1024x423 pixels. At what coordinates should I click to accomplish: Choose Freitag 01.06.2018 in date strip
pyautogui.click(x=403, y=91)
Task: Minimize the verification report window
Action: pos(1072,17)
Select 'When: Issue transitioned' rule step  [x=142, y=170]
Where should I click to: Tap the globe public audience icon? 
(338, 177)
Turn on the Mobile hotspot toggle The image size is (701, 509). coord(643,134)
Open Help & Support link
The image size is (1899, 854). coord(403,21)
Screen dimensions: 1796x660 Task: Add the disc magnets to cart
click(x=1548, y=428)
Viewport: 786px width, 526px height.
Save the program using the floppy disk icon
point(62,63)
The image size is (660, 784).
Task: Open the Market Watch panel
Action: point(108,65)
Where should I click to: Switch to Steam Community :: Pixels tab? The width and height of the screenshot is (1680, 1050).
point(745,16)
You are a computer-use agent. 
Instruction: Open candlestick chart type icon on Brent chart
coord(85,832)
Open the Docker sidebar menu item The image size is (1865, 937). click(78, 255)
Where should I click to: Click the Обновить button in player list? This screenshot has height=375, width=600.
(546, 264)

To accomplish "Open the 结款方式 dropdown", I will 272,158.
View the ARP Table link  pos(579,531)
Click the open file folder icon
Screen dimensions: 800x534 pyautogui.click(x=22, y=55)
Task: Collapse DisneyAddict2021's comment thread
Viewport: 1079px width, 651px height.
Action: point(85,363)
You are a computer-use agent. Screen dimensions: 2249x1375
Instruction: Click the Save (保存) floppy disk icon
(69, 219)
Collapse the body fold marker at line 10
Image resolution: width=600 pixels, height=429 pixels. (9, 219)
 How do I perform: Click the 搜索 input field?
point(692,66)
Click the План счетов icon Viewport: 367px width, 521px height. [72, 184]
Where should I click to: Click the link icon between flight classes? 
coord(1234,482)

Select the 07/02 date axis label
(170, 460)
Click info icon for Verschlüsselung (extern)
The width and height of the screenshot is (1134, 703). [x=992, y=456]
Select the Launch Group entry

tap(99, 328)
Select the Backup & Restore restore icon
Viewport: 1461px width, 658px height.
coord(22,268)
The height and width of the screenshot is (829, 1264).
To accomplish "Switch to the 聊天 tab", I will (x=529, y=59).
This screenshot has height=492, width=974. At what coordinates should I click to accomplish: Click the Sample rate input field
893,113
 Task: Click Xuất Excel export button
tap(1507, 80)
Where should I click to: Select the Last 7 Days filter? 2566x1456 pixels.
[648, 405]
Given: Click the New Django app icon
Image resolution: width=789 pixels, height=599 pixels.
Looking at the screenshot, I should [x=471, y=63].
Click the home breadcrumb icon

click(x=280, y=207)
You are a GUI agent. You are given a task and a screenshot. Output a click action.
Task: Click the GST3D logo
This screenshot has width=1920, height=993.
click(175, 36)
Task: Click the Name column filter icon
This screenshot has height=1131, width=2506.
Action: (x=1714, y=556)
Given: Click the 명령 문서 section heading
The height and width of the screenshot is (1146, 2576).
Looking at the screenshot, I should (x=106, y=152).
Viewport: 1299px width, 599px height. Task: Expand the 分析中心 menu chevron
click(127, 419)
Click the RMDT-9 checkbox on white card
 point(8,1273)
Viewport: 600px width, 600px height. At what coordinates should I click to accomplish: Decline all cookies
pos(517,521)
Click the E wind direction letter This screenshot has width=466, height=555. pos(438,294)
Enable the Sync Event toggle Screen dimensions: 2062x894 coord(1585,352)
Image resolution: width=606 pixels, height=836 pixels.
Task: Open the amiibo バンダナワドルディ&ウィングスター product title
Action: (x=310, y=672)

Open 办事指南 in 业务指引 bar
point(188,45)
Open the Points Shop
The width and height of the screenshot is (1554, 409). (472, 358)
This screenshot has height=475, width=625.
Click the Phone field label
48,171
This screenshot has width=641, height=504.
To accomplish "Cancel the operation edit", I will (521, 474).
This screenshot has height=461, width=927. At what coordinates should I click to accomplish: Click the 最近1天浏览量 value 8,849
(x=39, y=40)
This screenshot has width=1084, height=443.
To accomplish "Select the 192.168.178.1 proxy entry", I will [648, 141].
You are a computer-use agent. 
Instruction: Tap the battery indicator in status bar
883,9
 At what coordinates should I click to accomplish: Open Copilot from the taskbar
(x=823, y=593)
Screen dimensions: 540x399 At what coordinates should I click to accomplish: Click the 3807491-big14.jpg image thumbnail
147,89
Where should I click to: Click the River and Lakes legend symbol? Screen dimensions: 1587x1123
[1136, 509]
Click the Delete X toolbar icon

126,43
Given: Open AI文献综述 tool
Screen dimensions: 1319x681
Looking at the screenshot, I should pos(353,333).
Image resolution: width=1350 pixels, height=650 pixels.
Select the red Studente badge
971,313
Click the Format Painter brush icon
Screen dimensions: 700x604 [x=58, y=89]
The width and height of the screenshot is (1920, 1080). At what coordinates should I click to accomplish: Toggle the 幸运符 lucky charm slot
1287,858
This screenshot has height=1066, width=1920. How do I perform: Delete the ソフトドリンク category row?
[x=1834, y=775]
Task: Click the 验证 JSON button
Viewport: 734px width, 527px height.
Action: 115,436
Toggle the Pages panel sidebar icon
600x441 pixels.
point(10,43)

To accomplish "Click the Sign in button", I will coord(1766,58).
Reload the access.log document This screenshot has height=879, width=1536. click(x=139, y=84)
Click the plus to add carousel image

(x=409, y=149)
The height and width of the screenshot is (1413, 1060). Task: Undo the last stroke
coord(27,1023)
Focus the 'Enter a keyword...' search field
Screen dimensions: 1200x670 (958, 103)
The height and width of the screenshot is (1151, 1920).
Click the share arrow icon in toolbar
:::
Reproduce every one of the lines above word for word, from the first through the last, with no changes.

1024x423 pixels. At what coordinates should I click to accomplish: Choose Freitag 01.06.2018 in date strip
pyautogui.click(x=403, y=91)
Task: Minimize the verification report window
Action: pos(1072,17)
Select 'When: Issue transitioned' rule step  [x=142, y=170]
Where should I click to: Tap the globe public audience icon? 
(338, 177)
Turn on the Mobile hotspot toggle The image size is (701, 509). coord(643,134)
Open Help & Support link
The image size is (1899, 854). coord(403,21)
Screen dimensions: 1796x660 Task: Add the disc magnets to cart
click(x=1548, y=428)
Viewport: 786px width, 526px height.
Save the program using the floppy disk icon
point(62,63)
The image size is (660, 784).
Task: Open the Market Watch panel
Action: point(108,65)
Where should I click to: Switch to Steam Community :: Pixels tab? The width and height of the screenshot is (1680, 1050).
point(745,16)
You are a computer-use agent. 
Instruction: Open candlestick chart type icon on Brent chart
coord(85,832)
Open the Docker sidebar menu item The image size is (1865, 937). click(78, 255)
Where should I click to: Click the Обновить button in player list? This screenshot has height=375, width=600.
(546, 264)

To accomplish "Open the 结款方式 dropdown", I will 272,158.
View the ARP Table link  pos(579,531)
Click the open file folder icon
Screen dimensions: 800x534 pyautogui.click(x=22, y=55)
Task: Collapse DisneyAddict2021's comment thread
Viewport: 1079px width, 651px height.
Action: point(85,363)
You are a computer-use agent. Screen dimensions: 2249x1375
Instruction: Click the Save (保存) floppy disk icon
(69, 219)
Collapse the body fold marker at line 10
Image resolution: width=600 pixels, height=429 pixels. (9, 219)
 How do I perform: Click the 搜索 input field?
point(692,66)
Click the План счетов icon Viewport: 367px width, 521px height. [72, 184]
Where should I click to: Click the link icon between flight classes? 
coord(1234,482)

Select the 07/02 date axis label
(170, 460)
Click info icon for Verschlüsselung (extern)
The width and height of the screenshot is (1134, 703). [x=992, y=456]
Select the Launch Group entry

tap(99, 328)
Select the Backup & Restore restore icon
Viewport: 1461px width, 658px height.
coord(22,268)
The height and width of the screenshot is (829, 1264).
To accomplish "Switch to the 聊天 tab", I will (x=529, y=59).
This screenshot has height=492, width=974. At what coordinates should I click to accomplish: Click the Sample rate input field
893,113
 Task: Click Xuất Excel export button
tap(1507, 80)
Where should I click to: Select the Last 7 Days filter? 2566x1456 pixels.
[648, 405]
Given: Click the New Django app icon
Image resolution: width=789 pixels, height=599 pixels.
Looking at the screenshot, I should [x=471, y=63].
Click the home breadcrumb icon

click(x=280, y=207)
You are a GUI agent. You are given a task and a screenshot. Output a click action.
Task: Click the GST3D logo
This screenshot has width=1920, height=993.
click(175, 36)
Task: Click the Name column filter icon
This screenshot has height=1131, width=2506.
Action: (x=1714, y=556)
Given: Click the 명령 문서 section heading
The height and width of the screenshot is (1146, 2576).
Looking at the screenshot, I should (x=106, y=152).
Viewport: 1299px width, 599px height. Task: Expand the 分析中心 menu chevron
click(127, 419)
Click the RMDT-9 checkbox on white card
 point(8,1273)
Viewport: 600px width, 600px height. At what coordinates should I click to accomplish: Decline all cookies
pos(517,521)
Click the E wind direction letter This screenshot has width=466, height=555. pos(438,294)
Enable the Sync Event toggle Screen dimensions: 2062x894 coord(1585,352)
Image resolution: width=606 pixels, height=836 pixels.
Task: Open the amiibo バンダナワドルディ&ウィングスター product title
Action: (x=310, y=672)

Open 办事指南 in 业务指引 bar
point(188,45)
Open the Points Shop
The width and height of the screenshot is (1554, 409). (472, 358)
This screenshot has height=475, width=625.
Click the Phone field label
48,171
This screenshot has width=641, height=504.
To accomplish "Cancel the operation edit", I will (521, 474).
This screenshot has height=461, width=927. At what coordinates should I click to accomplish: Click the 最近1天浏览量 value 8,849
(x=39, y=40)
This screenshot has width=1084, height=443.
To accomplish "Select the 192.168.178.1 proxy entry", I will [648, 141].
You are a computer-use agent. 
Instruction: Tap the battery indicator in status bar
883,9
 At what coordinates should I click to accomplish: Open Copilot from the taskbar
(x=823, y=593)
Screen dimensions: 540x399 At what coordinates should I click to accomplish: Click the 3807491-big14.jpg image thumbnail
147,89
Where should I click to: Click the River and Lakes legend symbol? Screen dimensions: 1587x1123
[1136, 509]
Click the Delete X toolbar icon

126,43
Given: Open AI文献综述 tool
Screen dimensions: 1319x681
Looking at the screenshot, I should pos(353,333).
Image resolution: width=1350 pixels, height=650 pixels.
Select the red Studente badge
971,313
Click the Format Painter brush icon
Screen dimensions: 700x604 [x=58, y=89]
The width and height of the screenshot is (1920, 1080). At what coordinates should I click to accomplish: Toggle the 幸运符 lucky charm slot
1287,858
This screenshot has height=1066, width=1920. How do I perform: Delete the ソフトドリンク category row?
[x=1834, y=775]
Task: Click the 验证 JSON button
Viewport: 734px width, 527px height.
Action: 115,436
Toggle the Pages panel sidebar icon
600x441 pixels.
point(10,43)

To accomplish "Click the Sign in button", I will coord(1766,58).
Reload the access.log document This screenshot has height=879, width=1536. click(x=139, y=84)
Click the plus to add carousel image

(x=409, y=149)
The height and width of the screenshot is (1413, 1060). Task: Undo the last stroke
coord(27,1023)
Focus the 'Enter a keyword...' search field
Screen dimensions: 1200x670 (958, 103)
The height and width of the screenshot is (1151, 1920).
Click the share arrow icon in toolbar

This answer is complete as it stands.